Steve Goldberg, Nancy Rogers, and I recently finished the Seventh Edition of Dispute Resolution: Negotiation, Mediation, Arbitration and Other Processes. In the course of our revision, we identified several questions that we thought may have significance in the dispute resolution field. Please take a look and, if you are inspired to write a response, please do!
We found that, in the eight years since the Sixth Edition of our casebook was published, the most impactful changes in the field have not been law-related, though we noted several of these, particularly in arbitration. Instead, the innovations by those using their dispute resolution expertise to deal with societal problems and to seize the potential of technological progress provide the basis for many of the changes in this edition. As we send the manuscript off to the publisher, this is how we begin the concluding chapter:
The Dispute Resolution Movement established a foundation of support for dispute resolution processes and led to substantial institutionalization of mediation. Those now entering the field can help society deal with current challenges and unmet conflict resolution needs. They can take advantage of ongoing progress in technology as they design both online and in-person processes. They can also take advantage of case law and commentary created early in the field’s development as a basis for considering current public policy issues. Here are a few questions to illustrate what remains ahead:
• What adaptations of dispute resolution practices might give society tools to tackle such current challenges as community division, conflicts over delivery of services for opioid addicts, and climate change?
• Could the restorative practices discussed in Chapter 3, including truth and reconciliation commissions, play a useful role with respect to the current U.S. issues regarding civil rights?
• How do we adapt what we have learned about dispute resolution techniques and regulation and translate these lessons effectively to an online platform?
• Conversely, what can we learn from millions of online dispute resolution cases (much of the data in retrievable form) that might improve dispute resolution processes, whether offered off-line or online? How can data analytics help parties’ selection of a dispute resolution process?
• How should artificial intelligence be utilized to improve dispute resolution processes and inform unrepresented parties about their BATNAs?
• As mediation is institutionalized, what practices will insure that the mediation continues to meet the goals set for it (for example, if set up to allow parties the opportunity to engage in resolving their disputes, what should be done if mediators tend to evaluate the merits in separate conversations with attorneys, foregoing both joint sessions and party involvement)?
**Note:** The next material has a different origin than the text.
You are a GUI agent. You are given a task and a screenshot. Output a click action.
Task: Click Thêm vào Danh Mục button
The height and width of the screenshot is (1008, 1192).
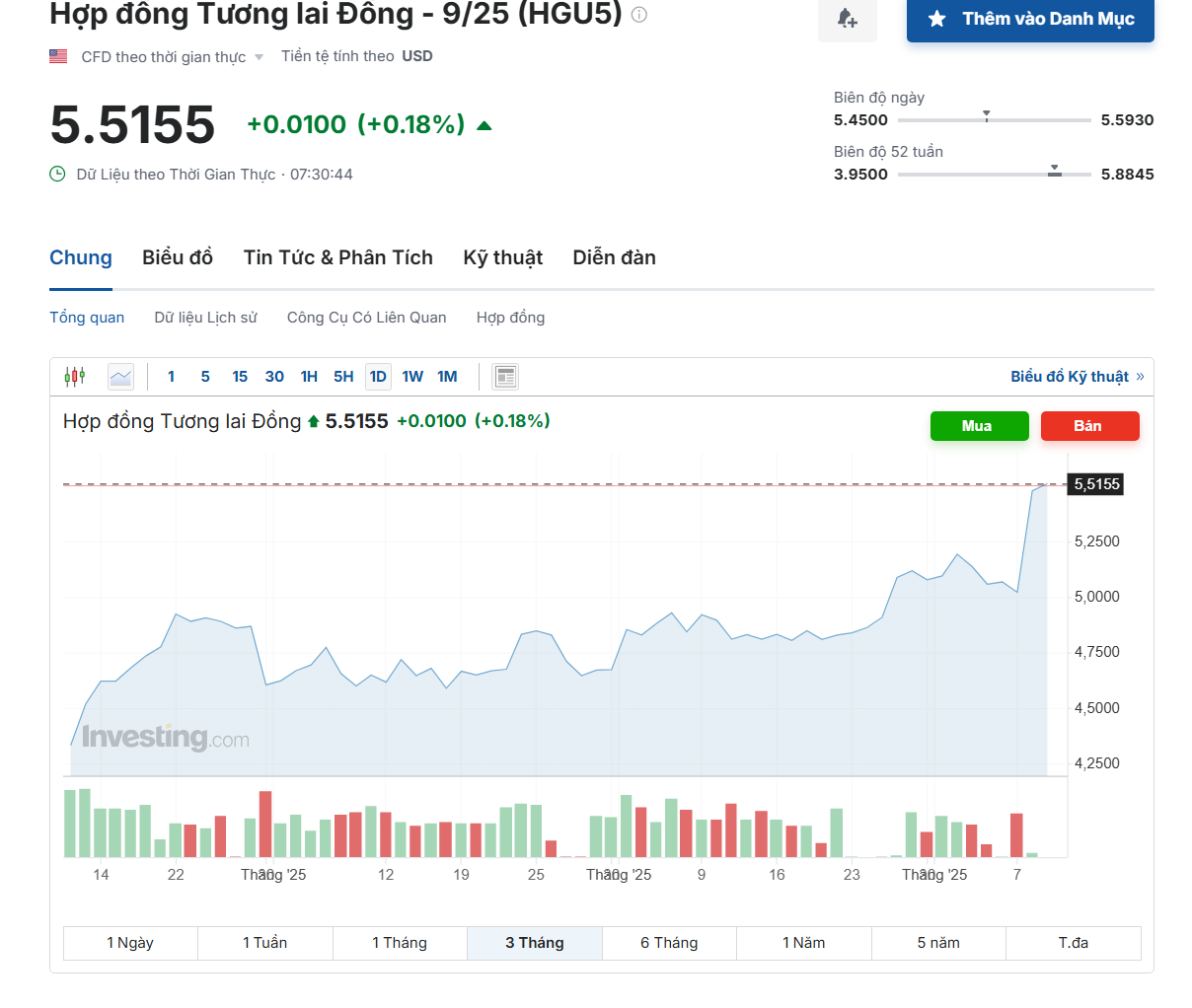point(1030,19)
• As dispute resolution processes are conducted across state and national borders, and matters arising from them might be litigated in either state or federal courts, how can we make clear what law applies? Or how might we harmonize these laws through uniform laws and ratification of international conventions so that it does not matter as much which jurisdiction’s law applies?
• How might leaders adapt ADR techniques to ensure greater collaborative decision-making within their organizations?